The Solar Fan I created last year has been moderately successful at circulating the air in my master closet. During the heat of the day, the sun energizes the fan and the fan pushes air quietly. However, the fan will stall when direct sun is interrupted by a cloud. I’d like to have a bit more consistency in driving the fan.
I saw this very nice Instructable on Google+ from Phenoptix and dug in to learn more about how the solar power was used to charge via a USB port. They key was a small PCB I found on eBay for less than $4 USD. The PCB accepts a +5V DC input and charges a battery which drives an output constrained to +5V. While my selected fan is rated for +12V DC, I’ve confirmed it works fine at +5V albeit a bit slower – sufficient for my needs. My pair of solar panels are theoretically capable of delivering up to +10V DC at 400mA, but in my experience, this almost never happens – a more typical output voltage is 4-6V, even in direct sunlight. I tested the PCB to confirm that it has an over-voltage protection circuit to stop charging if the voltage gets above +6V DC – a nice feature that will save my rechargeable battery from exploding.
Here’s my assumption on how this will work:
– When the solar panels produce between 4-6V DC, the PCB will charge the single D Cell battery (it has a nice LED charging indicator so I can confirm)

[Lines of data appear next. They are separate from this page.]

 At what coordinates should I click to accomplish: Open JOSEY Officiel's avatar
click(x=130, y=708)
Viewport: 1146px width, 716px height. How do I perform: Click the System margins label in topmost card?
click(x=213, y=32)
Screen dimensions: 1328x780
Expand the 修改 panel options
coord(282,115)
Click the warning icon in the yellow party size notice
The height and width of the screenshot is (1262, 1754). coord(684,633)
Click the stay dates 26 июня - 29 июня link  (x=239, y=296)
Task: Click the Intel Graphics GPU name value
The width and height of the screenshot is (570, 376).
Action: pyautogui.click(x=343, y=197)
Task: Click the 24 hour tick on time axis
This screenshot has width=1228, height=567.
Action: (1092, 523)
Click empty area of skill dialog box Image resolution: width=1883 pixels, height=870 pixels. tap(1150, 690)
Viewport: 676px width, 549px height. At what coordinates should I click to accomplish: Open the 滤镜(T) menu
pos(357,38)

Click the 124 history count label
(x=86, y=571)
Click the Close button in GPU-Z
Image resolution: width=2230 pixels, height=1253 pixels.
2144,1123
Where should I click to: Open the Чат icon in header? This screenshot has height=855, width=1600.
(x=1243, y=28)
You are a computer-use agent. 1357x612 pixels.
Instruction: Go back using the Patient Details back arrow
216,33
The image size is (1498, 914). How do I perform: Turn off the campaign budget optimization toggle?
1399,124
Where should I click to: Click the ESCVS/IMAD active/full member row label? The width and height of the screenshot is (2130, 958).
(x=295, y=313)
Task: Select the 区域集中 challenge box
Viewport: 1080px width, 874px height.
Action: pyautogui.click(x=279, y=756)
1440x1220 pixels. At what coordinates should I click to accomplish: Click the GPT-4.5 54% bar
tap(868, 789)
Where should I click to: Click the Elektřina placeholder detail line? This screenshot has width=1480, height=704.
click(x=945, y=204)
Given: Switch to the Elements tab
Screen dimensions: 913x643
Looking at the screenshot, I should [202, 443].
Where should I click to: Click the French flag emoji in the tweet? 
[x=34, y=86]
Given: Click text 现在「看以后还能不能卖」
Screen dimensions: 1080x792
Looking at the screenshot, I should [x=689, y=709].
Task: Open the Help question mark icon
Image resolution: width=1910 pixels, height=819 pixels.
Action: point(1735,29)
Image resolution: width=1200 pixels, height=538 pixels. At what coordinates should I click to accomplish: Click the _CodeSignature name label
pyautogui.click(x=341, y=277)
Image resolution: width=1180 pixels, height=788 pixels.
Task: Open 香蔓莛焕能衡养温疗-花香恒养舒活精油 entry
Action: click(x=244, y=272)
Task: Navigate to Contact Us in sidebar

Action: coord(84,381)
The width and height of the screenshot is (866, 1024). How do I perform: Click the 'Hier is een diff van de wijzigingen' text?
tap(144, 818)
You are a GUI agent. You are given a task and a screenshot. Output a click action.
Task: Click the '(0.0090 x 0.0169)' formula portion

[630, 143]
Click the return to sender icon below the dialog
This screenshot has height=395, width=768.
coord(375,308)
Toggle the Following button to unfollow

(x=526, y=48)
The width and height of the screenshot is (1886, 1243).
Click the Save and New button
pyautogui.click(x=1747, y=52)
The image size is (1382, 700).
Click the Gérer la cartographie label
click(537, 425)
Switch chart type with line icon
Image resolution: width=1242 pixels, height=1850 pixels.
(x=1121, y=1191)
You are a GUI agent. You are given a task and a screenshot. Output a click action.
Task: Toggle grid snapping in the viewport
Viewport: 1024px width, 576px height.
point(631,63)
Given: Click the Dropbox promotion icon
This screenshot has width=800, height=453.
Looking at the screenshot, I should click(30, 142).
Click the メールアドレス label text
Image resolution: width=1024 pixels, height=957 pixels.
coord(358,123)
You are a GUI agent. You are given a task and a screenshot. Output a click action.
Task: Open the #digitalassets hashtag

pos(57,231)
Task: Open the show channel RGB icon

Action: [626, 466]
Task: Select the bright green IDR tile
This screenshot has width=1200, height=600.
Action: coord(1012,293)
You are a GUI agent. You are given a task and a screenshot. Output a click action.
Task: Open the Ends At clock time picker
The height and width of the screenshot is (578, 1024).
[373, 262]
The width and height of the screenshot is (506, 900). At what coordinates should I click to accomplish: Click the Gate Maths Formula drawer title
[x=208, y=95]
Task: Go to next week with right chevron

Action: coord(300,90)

– The PCB drops the voltage down to 1.2V-ish DC in order to charge the single cell.
– When the D Cell battery has enough charge, the PCB steps up the 1.2V to 5V DC and drives the fan
– When the D Cell battery has exhausted its charge, the fan will stop
The PCB will work with any standard rechargeable battery that uses 1.5V which includes AAA through D. I picked a D Cell because it provides the most mAh and should drive the fan longer. My concern is that it may take longer to charge this battery which may result in a delay of the fan running when its needed most. I’ve also got a rechargeable AA battery + holder and will substitute if I discover issues. A final option to consider is to use multiple batteries in parallel to provide longer life. I will experiment and update this post with the results.
My other concern is that there is current loss at the final step where the PCB steps up the 1.2V DC to 5V DC which may impact the ability to move the fan. I tested the fan and saw that it only requires about 60mA, so hopefully I’ll be ok.
Unfortunately, this project goes into the FAIL category. It failed for two main reasons:
- The 5V DC coming out of this circuit is not enough voltage to push my 12V fan.
- The PCB only produces a 5V output when the charging circuit is on. I really wanted this circuit to continue to push the fan after the solar panel stopped producing voltage to keep the fan running longer – no such luck.
So, I’ve reverted back to running the fan directly from the solar panels. I’ve added a 1000 uF capacitor which does help a bit.